Clemson coach’s genuine love for his players is what makes him unique
Even before he knew Dabo Swinney had what it takes to be a successful college head coach, Terry Don Phillips saw something in the Pelham, Ala., native that no one else did.
As a wide receivers coach with no coordinator experience, Swinney was not an obvious choice to become Clemson’s head coach when Tommy Bowden stepped aside at the midway point of the 2008 season. Phillips, Clemson’s athletic director at the time, admits had he not been able to watch Swinney coach his players and interact with them on and off the field, he probably would not have interviewed Swinney for the job.
“To get where he has gotten to, he had to work hard. He had to do extra things just to get noticed,” Phillips said. “Those kinds of experiences, that shapes you on what you are going to do in your adult life. It’s about his heart. He’s got a tremendous heart for people, and he just happens to be an excellent coach. If you take being an excellent coach away, he still has a great heart for people. That is one of the things that make him unique in his profession.”

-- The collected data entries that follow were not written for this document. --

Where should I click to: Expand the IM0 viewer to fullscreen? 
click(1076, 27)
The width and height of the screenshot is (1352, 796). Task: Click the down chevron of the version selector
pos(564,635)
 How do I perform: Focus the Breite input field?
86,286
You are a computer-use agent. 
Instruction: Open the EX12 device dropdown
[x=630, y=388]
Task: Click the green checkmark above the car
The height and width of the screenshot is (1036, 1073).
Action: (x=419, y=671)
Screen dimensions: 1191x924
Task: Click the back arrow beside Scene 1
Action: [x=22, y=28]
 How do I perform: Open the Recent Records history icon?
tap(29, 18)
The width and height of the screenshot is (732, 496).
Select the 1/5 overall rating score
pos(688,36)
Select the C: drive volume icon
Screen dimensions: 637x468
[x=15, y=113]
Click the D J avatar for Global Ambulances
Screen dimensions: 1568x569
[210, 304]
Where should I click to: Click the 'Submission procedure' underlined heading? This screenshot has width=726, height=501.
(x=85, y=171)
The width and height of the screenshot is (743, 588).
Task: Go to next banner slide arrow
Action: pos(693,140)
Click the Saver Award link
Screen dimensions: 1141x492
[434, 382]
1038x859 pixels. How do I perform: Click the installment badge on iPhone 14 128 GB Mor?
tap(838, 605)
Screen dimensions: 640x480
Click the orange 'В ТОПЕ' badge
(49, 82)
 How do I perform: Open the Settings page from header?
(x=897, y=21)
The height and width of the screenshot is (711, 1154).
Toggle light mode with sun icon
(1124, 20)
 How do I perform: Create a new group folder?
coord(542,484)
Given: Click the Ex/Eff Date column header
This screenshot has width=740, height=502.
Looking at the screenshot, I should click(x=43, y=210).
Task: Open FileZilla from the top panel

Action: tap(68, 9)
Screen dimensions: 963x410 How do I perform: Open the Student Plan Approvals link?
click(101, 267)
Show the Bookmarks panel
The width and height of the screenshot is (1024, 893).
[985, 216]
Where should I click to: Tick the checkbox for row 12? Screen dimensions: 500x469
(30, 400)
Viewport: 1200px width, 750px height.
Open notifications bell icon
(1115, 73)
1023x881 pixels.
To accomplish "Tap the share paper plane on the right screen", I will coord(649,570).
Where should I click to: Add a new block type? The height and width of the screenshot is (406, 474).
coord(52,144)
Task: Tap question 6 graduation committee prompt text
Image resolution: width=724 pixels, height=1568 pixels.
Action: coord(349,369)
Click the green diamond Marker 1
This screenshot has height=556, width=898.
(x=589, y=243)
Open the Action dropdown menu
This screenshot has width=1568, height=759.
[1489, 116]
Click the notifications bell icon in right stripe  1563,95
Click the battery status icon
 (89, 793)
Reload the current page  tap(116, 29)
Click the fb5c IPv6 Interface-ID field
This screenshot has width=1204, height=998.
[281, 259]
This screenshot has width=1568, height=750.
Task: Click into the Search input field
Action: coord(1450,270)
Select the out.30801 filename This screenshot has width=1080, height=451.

Phillips recalled instances when he would go into the old football offices in the McFadden Building and would see Swinney’s office filled with players, and not just his position players, but other players on the team as well.
“It was evident that the kids really migrated to Dabo,” Phillips said. “He cared about them, not only as a player, but he is very genuine about their life decisions they make. To Dabo, it is more than just being a football coach. He is a mentor.”
It was clear to Phillips the impact Swinney was having on the kids in the program, and it was something he was able to witness every day.
“He just really caught my attention basically with how he dealt with the kids and his passion,” Phillips said. “Over time, it just really became obvious to me that he had the intangibles and he had the opportunity to become a very good head coach.
“I can’t say that I saw a national championship, but I did strongly believe that in time, he was going to be a very good head coach.”
Phillips saw how Swinney was able to rally his players to work hard. He coached them tough and was able to motivate his position group to put in the effort necessary, but it was his character that acted as a magnetic force to all members of the team. That characteristic is what set Swinney apart.
“He was a tough coach on the field. He’s not one who was just going to love on everybody all the time,” Phillips said. “They know where he stands, but they also know that he really cares. If they weren’t in meetings, invariably, there would be players in Dabo’s office, and he would probably be the only one that had players in his office. They just migrated to him, and I’m not talking about just receivers, I’m talking about kids of all positions.”
Now 10 years removed, and a national championship in his back pocket, Swinney still coaches his players the same way today as he did back when he was just a wide receivers coach.
“I do not coach my team any different than I coach my position. I really don’t,” he said. “I had a segment of about fifteen guys for years and years and years, and now I have a segment of hundred and twenty. I do not coach the team any different than I ran my room and how I deal with my players. It’s just more of an opportunity for me.
“I always focused on the relationships in my room, the culture of my room, the accountability of my room and who they were as people. Academics, you name it. I just do those same things with the team now, and with the staff. I treat the coaching staff the same way. I don’t really do anything any different.”
Swinney’s charisma, which carried him through the hardships of his young life, contributed to his success in coaching young people. From walking on the football team at Alabama, to earning a scholarship and winning a National Championship, all while sharing a bedroom with his mother to be able to afford the opportunity to be at college, Swinney understands what it takes to persevere in the face of adversity.
“I have great relationships with these players. That is the best part of my job, just the interaction with these guys,” Swinney said. “I love what I do and I am passionate about helping them be successful. I’m just figuring life out and I am helping them be prepared.”